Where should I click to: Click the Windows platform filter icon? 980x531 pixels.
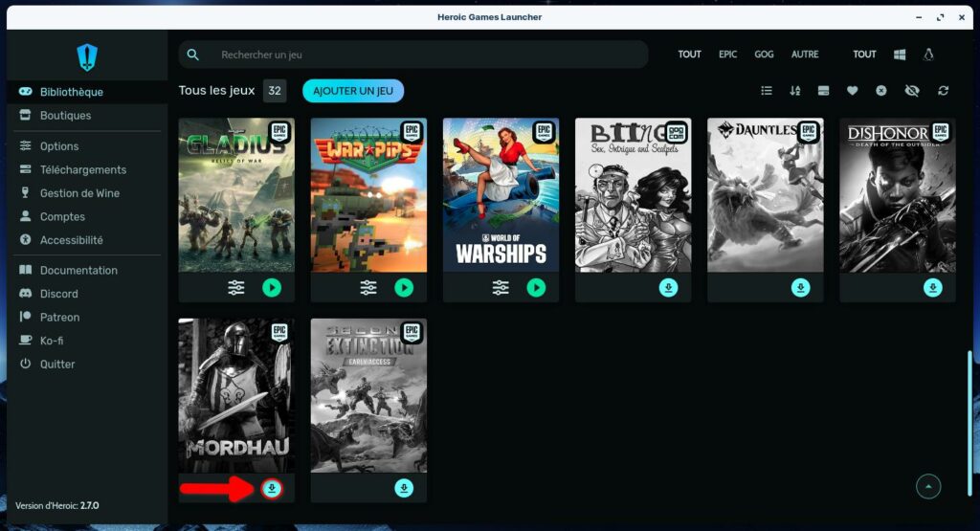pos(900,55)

==

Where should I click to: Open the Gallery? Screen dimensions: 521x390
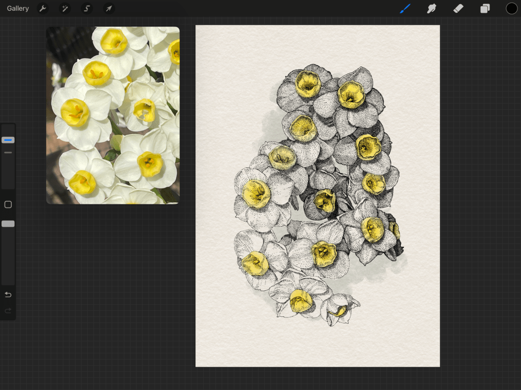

--

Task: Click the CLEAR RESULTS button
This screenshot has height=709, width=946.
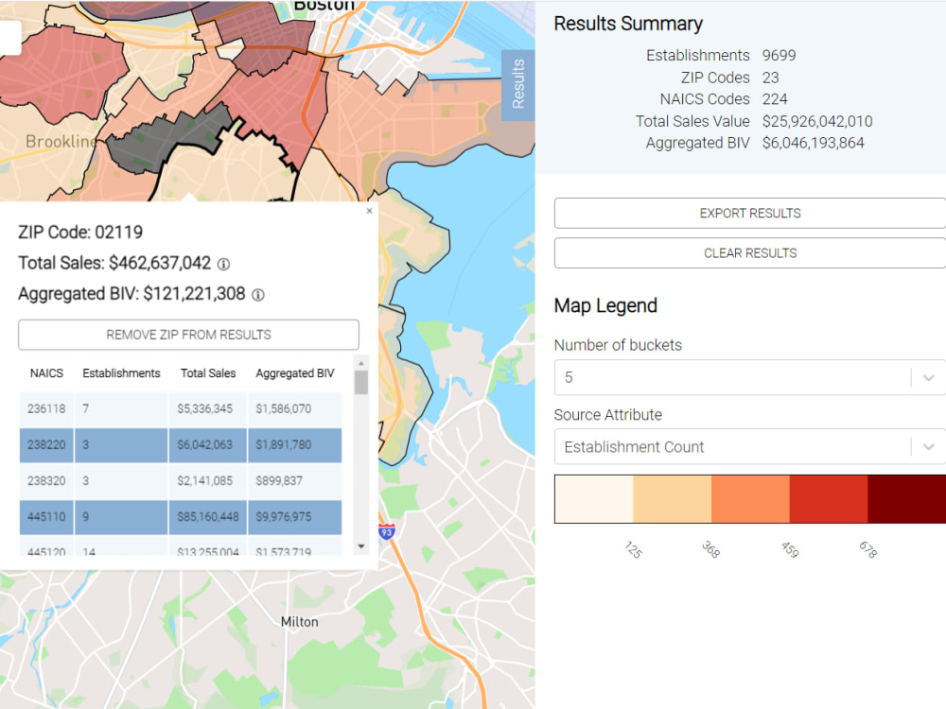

▶ What the task asks
What do the lines above say from the one containing "Task: Click the CLEAR RESULTS button" down to the one containing "This screenshot has height=709, width=946."? Return them exactly, both end lines included, and only them.

▶ Task result
Task: Click the CLEAR RESULTS button
This screenshot has height=709, width=946.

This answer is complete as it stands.